Material provided -
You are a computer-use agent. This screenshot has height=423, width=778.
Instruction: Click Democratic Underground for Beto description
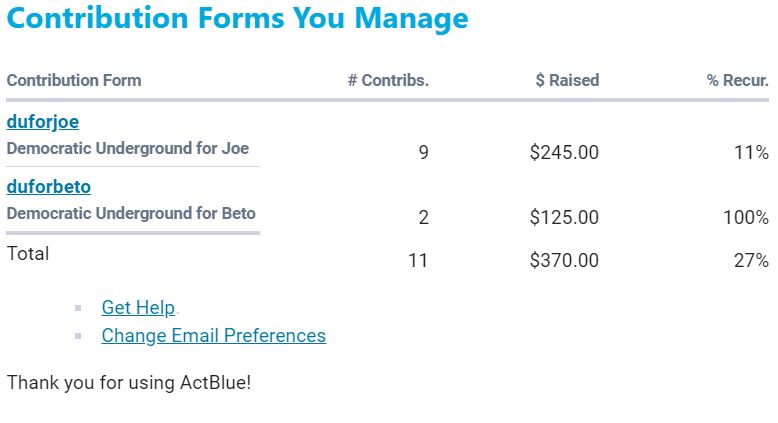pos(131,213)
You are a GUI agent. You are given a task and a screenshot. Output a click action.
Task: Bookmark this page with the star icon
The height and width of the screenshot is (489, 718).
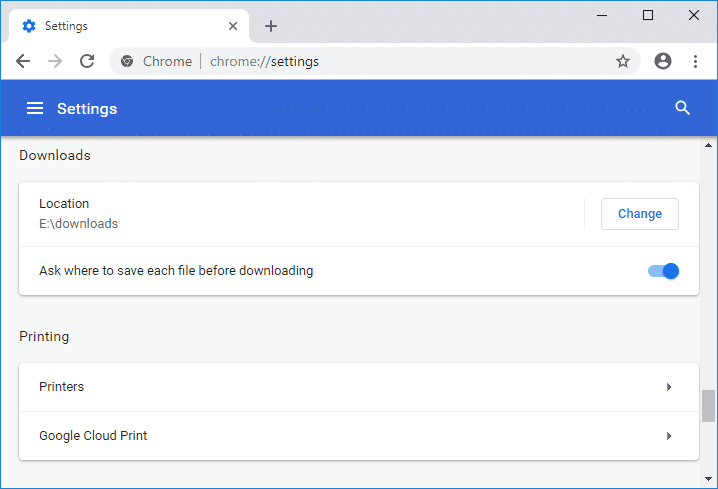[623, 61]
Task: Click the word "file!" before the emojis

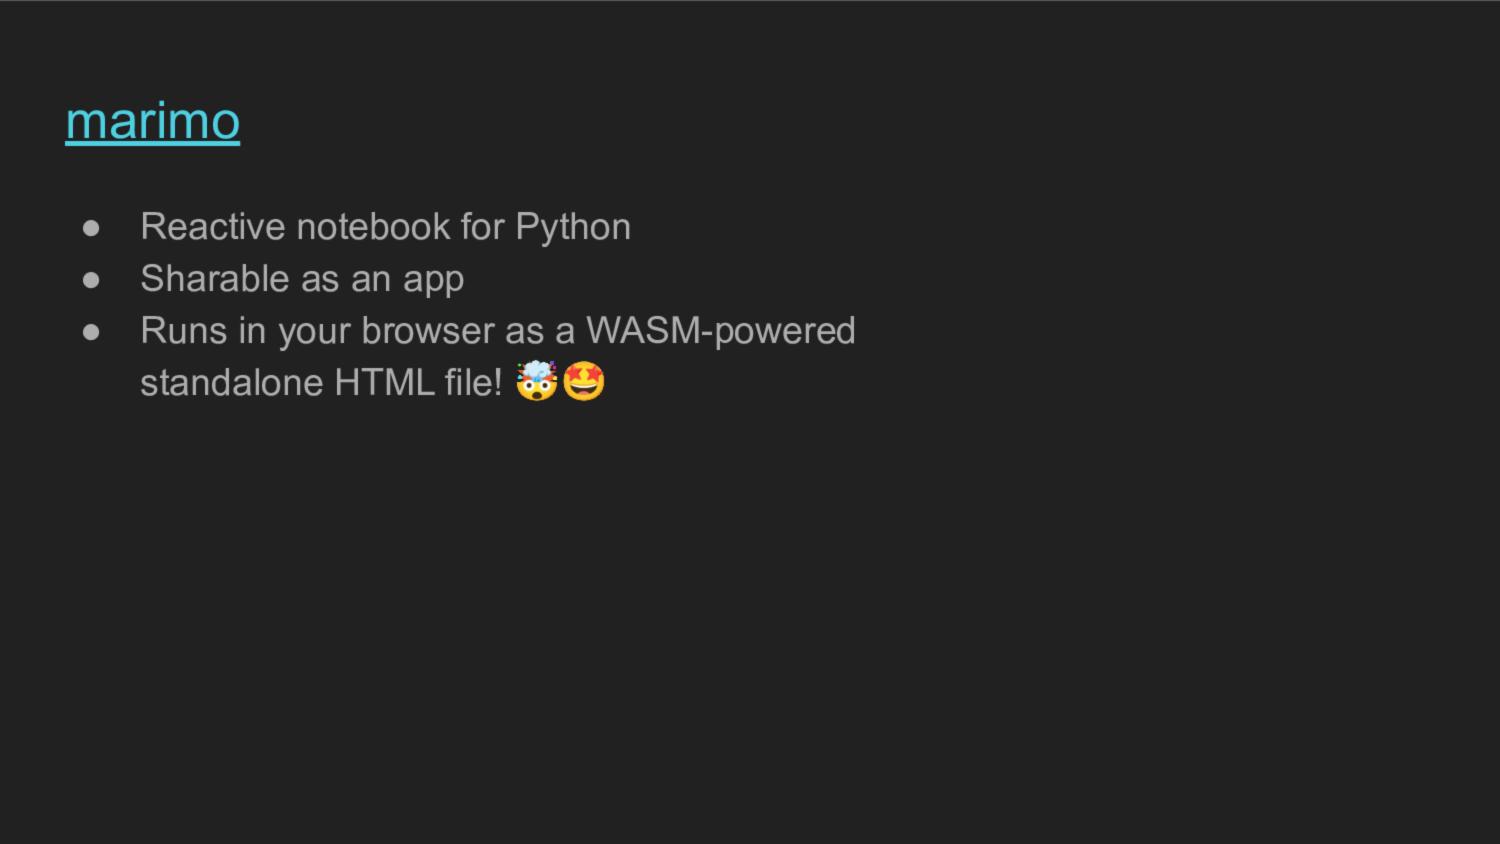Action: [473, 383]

--

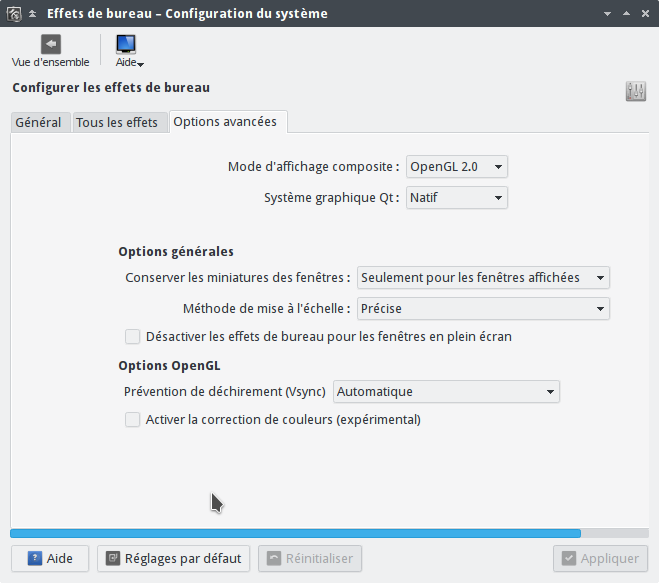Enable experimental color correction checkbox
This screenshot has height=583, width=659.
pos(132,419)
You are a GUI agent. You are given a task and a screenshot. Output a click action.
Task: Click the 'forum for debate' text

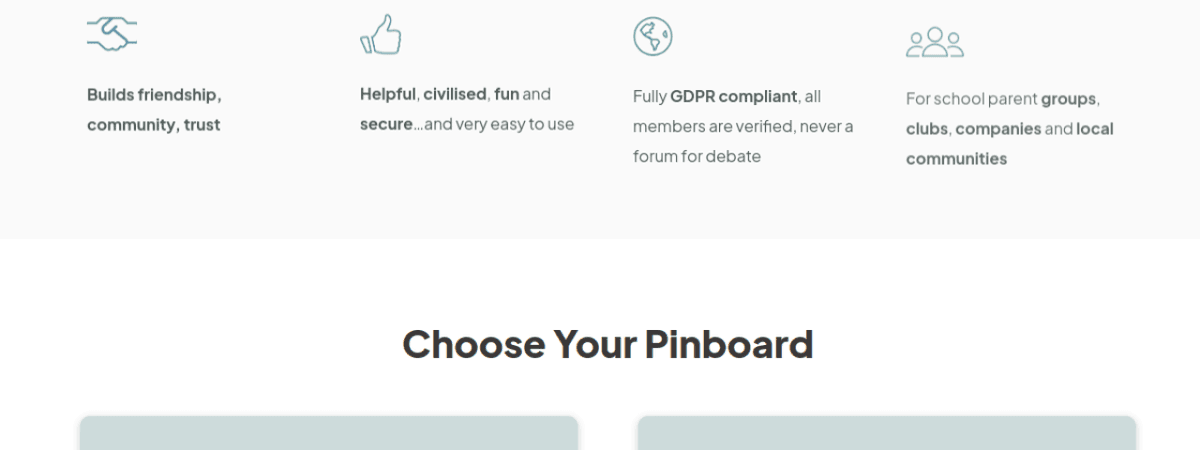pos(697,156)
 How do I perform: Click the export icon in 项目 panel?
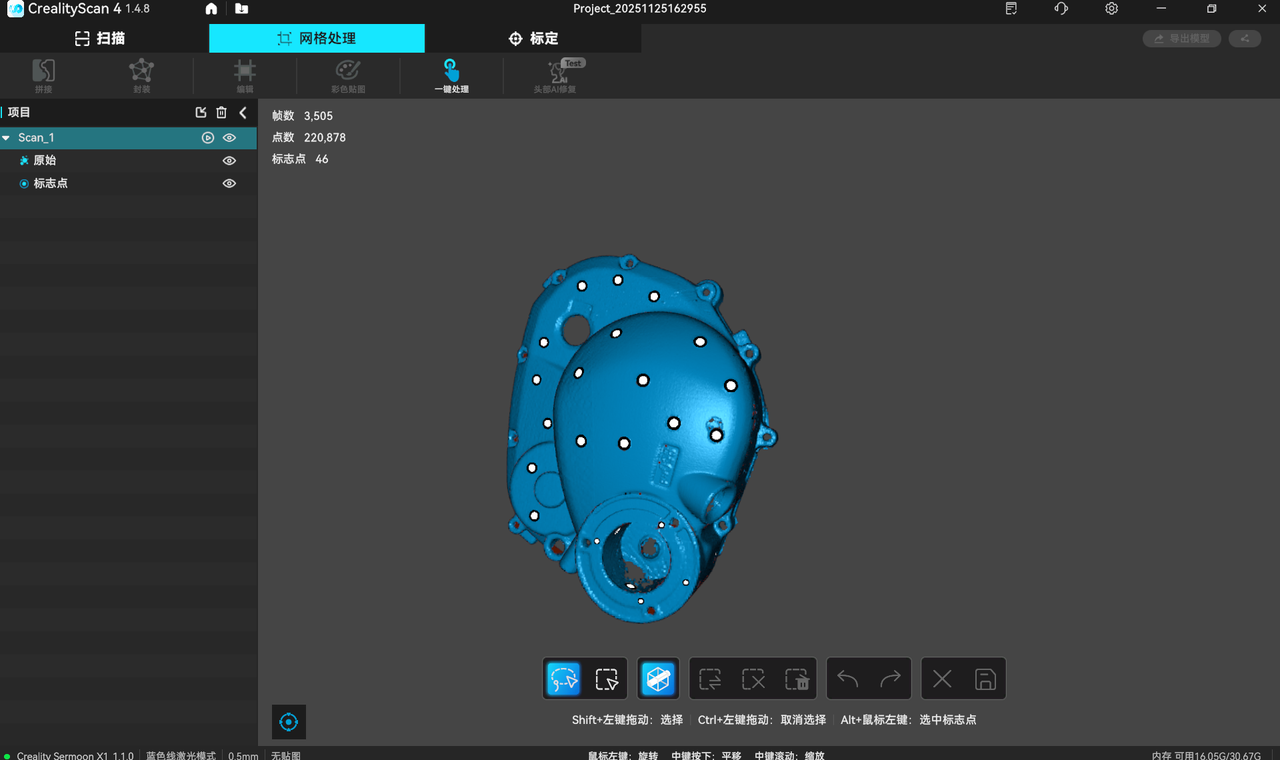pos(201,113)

...

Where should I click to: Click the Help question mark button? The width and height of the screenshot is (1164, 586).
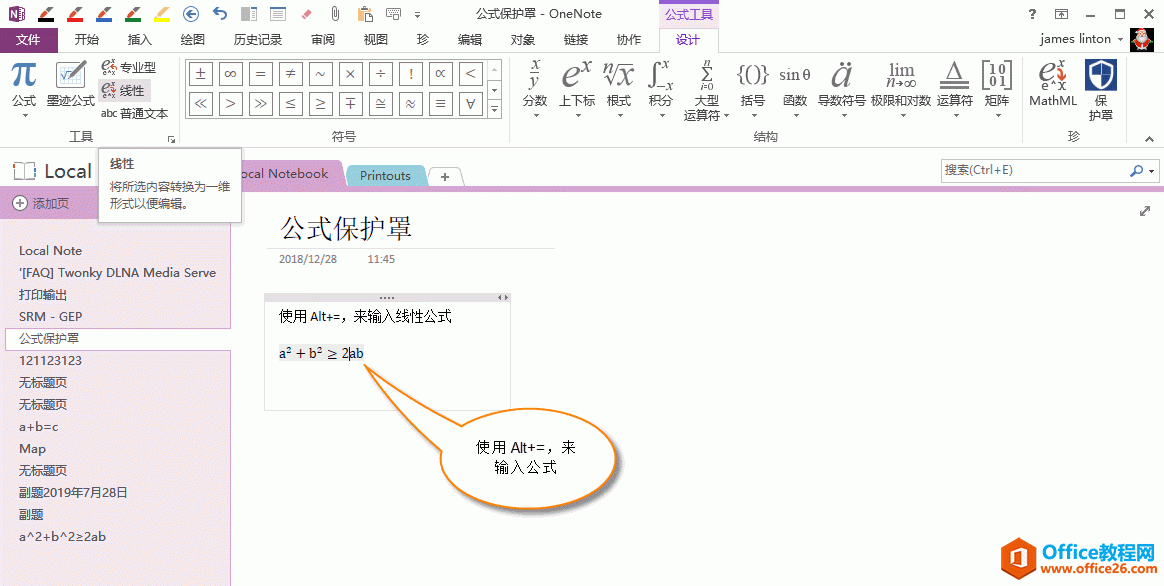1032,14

Stated goal - Please copy out the entries from the line containing "You are a computer-use" through the line containing "Action: [473, 383]", word for word and without the pictures.

Answer for the task -
You are a computer-use agent. This screenshot has height=423, width=778.
Instruction: Click Democratic Underground for Beto description
pos(131,213)
You are a GUI agent. You are given a task and a screenshot. Output a click action.
Task: Bookmark this page with the star icon
The height and width of the screenshot is (489, 718).
[623, 61]
Task: Click the word "file!" before the emojis

Action: [473, 383]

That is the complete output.